Espíritus inquietos que se resisten a morir, y que de una u otra forma se posesionan del cuerpo de un vivo obligándole a matar, porque tales almas pertenecen, invariablemente, a asesinos sin piedad…. De productora en productora, sin protagonista fijo, cinco realizaciones con este argumento se repiten a lo largo de algo más de diez años. El meollo, pese a lo múltiple de sus formas, es siempre el mismo. Y sus modos fílmicos, también.

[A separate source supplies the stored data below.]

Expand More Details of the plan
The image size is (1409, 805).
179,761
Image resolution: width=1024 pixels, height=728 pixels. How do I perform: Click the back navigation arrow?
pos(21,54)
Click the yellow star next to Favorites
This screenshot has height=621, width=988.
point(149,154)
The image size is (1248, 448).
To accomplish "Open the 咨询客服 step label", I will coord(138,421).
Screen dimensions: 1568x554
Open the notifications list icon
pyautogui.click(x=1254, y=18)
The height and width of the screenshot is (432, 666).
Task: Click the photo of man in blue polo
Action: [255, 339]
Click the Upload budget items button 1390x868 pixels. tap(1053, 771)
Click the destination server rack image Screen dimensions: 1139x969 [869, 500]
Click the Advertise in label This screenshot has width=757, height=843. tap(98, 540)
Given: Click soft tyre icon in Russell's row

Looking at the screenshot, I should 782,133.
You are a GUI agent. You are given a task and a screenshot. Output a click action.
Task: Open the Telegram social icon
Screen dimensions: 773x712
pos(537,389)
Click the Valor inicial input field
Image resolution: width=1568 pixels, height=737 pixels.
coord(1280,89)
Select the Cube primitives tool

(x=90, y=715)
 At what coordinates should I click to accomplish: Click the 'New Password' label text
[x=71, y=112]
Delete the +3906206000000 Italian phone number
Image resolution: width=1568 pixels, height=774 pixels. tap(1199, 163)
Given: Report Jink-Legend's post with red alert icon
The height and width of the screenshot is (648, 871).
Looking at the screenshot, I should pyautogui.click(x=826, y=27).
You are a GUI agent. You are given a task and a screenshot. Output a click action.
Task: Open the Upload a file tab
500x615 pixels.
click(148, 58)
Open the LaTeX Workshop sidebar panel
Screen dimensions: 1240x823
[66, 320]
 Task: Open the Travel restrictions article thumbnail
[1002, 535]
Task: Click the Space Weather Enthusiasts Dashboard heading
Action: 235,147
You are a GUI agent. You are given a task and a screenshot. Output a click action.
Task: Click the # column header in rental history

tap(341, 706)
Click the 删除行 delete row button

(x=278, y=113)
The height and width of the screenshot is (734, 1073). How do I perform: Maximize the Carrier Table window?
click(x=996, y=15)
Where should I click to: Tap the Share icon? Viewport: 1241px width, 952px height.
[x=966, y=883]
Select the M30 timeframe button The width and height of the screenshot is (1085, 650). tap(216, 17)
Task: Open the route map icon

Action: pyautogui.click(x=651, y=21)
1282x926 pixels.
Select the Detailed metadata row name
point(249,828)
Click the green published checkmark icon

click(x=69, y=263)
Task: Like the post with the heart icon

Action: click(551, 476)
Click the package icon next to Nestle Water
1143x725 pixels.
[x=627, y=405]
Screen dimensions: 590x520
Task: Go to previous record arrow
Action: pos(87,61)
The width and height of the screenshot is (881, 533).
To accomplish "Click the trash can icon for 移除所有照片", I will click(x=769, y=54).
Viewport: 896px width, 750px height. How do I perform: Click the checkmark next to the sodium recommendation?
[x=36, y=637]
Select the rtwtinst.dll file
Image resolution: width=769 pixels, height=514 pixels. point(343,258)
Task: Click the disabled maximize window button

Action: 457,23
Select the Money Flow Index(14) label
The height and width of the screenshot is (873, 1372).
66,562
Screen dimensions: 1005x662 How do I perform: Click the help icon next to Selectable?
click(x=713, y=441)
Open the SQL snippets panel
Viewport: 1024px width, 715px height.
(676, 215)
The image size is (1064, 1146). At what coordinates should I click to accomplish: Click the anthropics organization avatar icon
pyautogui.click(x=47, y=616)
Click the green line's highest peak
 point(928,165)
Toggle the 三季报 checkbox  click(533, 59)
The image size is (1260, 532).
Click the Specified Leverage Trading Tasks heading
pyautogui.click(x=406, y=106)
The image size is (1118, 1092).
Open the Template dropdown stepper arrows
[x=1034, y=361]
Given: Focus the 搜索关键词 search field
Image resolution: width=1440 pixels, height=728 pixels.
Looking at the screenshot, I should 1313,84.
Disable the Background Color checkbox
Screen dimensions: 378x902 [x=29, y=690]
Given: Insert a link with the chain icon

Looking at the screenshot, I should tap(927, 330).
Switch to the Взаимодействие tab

Horror que desdeña las sombras góticas, precisamente cuando atraviesan su época de mayor auge. Historias de ultratumba contadas según las claves icónicas del cine negro, que anticipan con su naturalismo fantástico el próximo ocaso de los monstruos. Referencias que traen ecos del mundo de espiritistas, médiums y videntes, tan del gusto de San Tod Browning en sus años mudos. Como aquellas, también esas películas tienen componentes enfermizos, derivados de un sentido del miedo que tiene mucho que ver con lo religioso, asunto que toca entresijos muy profundos y es capaz de despertar terrores atávicos.

La más mentada entre ellas, qué duda cabe, es Black Friday (1940), una producción de la Universal que se anuncia protagonizada por Karloff y Lugosi al alimón, cuando en realidad el pobre húngaro apenas aparece y la verdadera estrella es el ninguneado Stanley Ridges. Soberbiamente fotografiada, con uso dramático de las sombras y perfecto ritmo narrativo, está dirigida por Arthur Lubin, un hombre curtido en la serie B que ese mismo año realiza otras cuatro títulos más, antes de firmar para la productora la fallida adaptación de El fantasma de la Ópera (1943) protagonizada por Claude Rains. El guión es de Curt Siodmak, un señor que no debiera necesitar presentación puesto que es el escritor que se halla detrás de de más de dos docenas de clásicos del fantástico, entre otros El Hombre Lobo (1941) y El cerebro de Donovan (1953). Toda una garantía.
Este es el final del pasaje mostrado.